紙コップやボールペン、家電に"隠しカメラ"…日常生活に潜むサイバー攻撃が怖い、「現実とサイバー空間の境界があいまいな時代」の身の守り方
PCやスマートフォン以外の製品でインターネット接続が可能なものをIoT機器という。ルーターなどのネットワーク機器、FAX・プリンターの複合機、エアコンや冷蔵庫などの家電、自動販売機やデジタルサイネージ、最近では自動車もIoT機器に分類される。
つまり「テレビ受信機による口座乗っ取り」は、古くからあるIoT機器へのサイバー攻撃ということになる。IoT機器へのサイバー攻撃で身近な例は、Webカメラを踏み台とした大規模なDDoS攻撃を行うというものだ。
世界中に点在する監視カメラを乗っ取ること(ボット化)で、大量の妨害トラフィックを発生させることができる。2016年にはSNSやECサイトに世界的な規模で被害が発生した「Miraiボットネット」の事例がある。
証券口座乗っ取りの事件でも、STB(スマートTV)は、証券会社システムへの踏み台として利用された。サイバー攻撃対策が進む証券会社のサイトに対して、家庭のスマートTVからのアクセスなら正規利用者のアクセスを偽装しやすかったからだ。あまりメジャーではないスマートTVからのアクセスは対策が行き届いていないことも狙われた理由だろう。

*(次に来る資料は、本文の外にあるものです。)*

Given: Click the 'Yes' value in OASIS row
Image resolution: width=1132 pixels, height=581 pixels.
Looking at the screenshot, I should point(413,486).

いまやIoTという言葉が必要ないくらい、インターネットに接続していないものを見つけるほうが困難だ。つまり、サイバー攻撃の対象が現実の世界に遍在していて、いつ攻撃にあってもおかしくない状況にある。
サイバー空間と現実空間の境界があいまいで、サイバーセキュリティと物理セキュリティを別々に語ることは、むしろ防御力を弱めることになる。政府サイバーセキュリティ戦略本部が発表した統一基準で、物理セキュリティの方針が明文化されていることからも、その重要性が高まっていることを示す。
IT家電やガジェットに潜む隠しカメラ
身近な例から見て行こう。自宅にWi-Fiルーターを設置している場合、それはいつ購入したものだろうか。10年以上前の製品を使い続けているなら、最近の製品に買い替えたほうがよい。
古い製品はソフトウェアのセキュリティアップデート機能が備わっていないものが多い。攻撃を受けた場合、それを防ぐことができないので、最新のセキュリティアップデートに対応したものに取り換える必要がある。
新しい製品でも、ソフトウェア・ファームウェアのアップデート機能を有効にしておくか、定期的に手動アップデートを行う必要がある。